This project involves exploring NOAA storm database to answer two questions concerning population and economic harm from storm events.The analysis involves resolving missing data and data requiring data conversions to determine those storm events causing the greatest population and economic harm. Calculations are made for population harm based on the number of fatalities and number of injuries caused by each storm event type. The 10 highest event types are included in the results.
Calculations are made for economic harm based on the property and crop damage caused by each storm event type. Analysis is done for property damage, crop damage and the total of the two combined. The 10 highest event types are included in the results for property damage, crop damage, and the total of property and crop damage combined.
The data for this assignment come in the form of a comma-separated-value file in zip format of the NOAA storm database with 902,297 observations of 37 variables. The events in the database start in the year 1950 and end in November 2011.
The variables included in this dataset of interest to this analysis are the columns of data for:
EVTYPE: Storm types i.e. Tornado
FATALITIES: Number of fatalities
INJURIES: Number injured
PROPDMG: Property damage
PROPDMGEXP: Property damage exponent (multiplier for PROPDMG)
CROPDMG: Crop damage exponent
CROPDMGEXP: Croperty damage exponent (multiplier for CROPDMG)
Load the storm data and libraries
storm_data <- read.csv("repdata_data_StormData.csv.bz2")
library(ggplot2)
## Warning: package 'ggplot2' was built under R version 4.3.3
library(data.table)
## Warning: package 'data.table' was built under R version 4.3.3
library(dplyr)
## Warning: package 'dplyr' was built under R version 4.3.3
Previewing the data structure prior to later data manipulation: using the functions head and str on the storm_data.

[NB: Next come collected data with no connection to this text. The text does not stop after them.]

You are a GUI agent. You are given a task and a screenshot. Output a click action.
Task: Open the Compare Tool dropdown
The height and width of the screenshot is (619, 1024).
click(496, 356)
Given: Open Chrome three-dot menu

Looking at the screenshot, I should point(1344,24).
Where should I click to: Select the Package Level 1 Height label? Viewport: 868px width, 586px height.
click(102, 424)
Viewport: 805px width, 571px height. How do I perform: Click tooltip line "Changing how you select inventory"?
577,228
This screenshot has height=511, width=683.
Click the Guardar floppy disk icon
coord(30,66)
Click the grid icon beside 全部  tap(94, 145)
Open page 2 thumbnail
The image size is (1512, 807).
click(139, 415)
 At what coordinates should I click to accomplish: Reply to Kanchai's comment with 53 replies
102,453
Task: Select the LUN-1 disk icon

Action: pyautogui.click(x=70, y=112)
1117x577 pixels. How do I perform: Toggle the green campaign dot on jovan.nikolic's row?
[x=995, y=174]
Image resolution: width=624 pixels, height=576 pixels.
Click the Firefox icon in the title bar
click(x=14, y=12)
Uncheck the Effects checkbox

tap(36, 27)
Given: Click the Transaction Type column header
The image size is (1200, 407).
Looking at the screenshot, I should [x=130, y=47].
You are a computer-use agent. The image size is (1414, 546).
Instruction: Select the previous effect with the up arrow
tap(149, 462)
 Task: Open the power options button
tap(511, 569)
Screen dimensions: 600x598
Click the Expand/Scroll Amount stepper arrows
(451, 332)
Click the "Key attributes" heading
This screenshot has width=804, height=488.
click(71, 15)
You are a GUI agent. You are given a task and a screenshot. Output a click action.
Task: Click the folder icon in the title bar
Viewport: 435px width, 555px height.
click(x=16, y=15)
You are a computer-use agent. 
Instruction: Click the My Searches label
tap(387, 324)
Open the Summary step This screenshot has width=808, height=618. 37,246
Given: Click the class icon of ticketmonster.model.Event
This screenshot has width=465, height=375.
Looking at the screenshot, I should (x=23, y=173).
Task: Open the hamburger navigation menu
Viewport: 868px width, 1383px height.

902297 observations of 37 variables
Relevant str data for the two questions to be answered are:
$ EVTYPE : chr “TORNADO” “TORNADO” “TORNADO” “TORNADO” …
$ FATALITIES: num 0 0 0 0 0 0 0 0 1 0 …
$ INJURIES : num 15 0 2 2 2 6 1 0 14 0 …
$ PROPDMG : num 25 2.5 25 2.5 2.5 2.5 2.5 2.5 25 25 …
$ PROPDMGEXP: chr “K” “K” “K” “K” …
$ CROPDMG : num 0 0 0 0 0 0 0 0 0 0 …
$ CROPDMGEXP: chr “” “” “” “” …
Summary of analysis done for assignment questions 1 and 2.
Question 1: Across the United States, which types of events (as indicated in the EVTYPE variable) are most harmful with respect to population health?
Question 2: Across the United States, which types of events have the greatest economic consequences?
The storm data is reduced to those columns of data required to answer the two assignment questions (sub_storm_data): EVTYPE, FATALITIES, INJURIES, PROPDMG, PROPDMGEXP, CROPDMG, CROPDMGEXP.
For question 1 the storm data is assigned to sub_storm_data_health. The three columns EVTYPE (storm event), FATALITIES and INJURIES are reduced to those columns containing values greater than one for either FATALITIES or INJURIES.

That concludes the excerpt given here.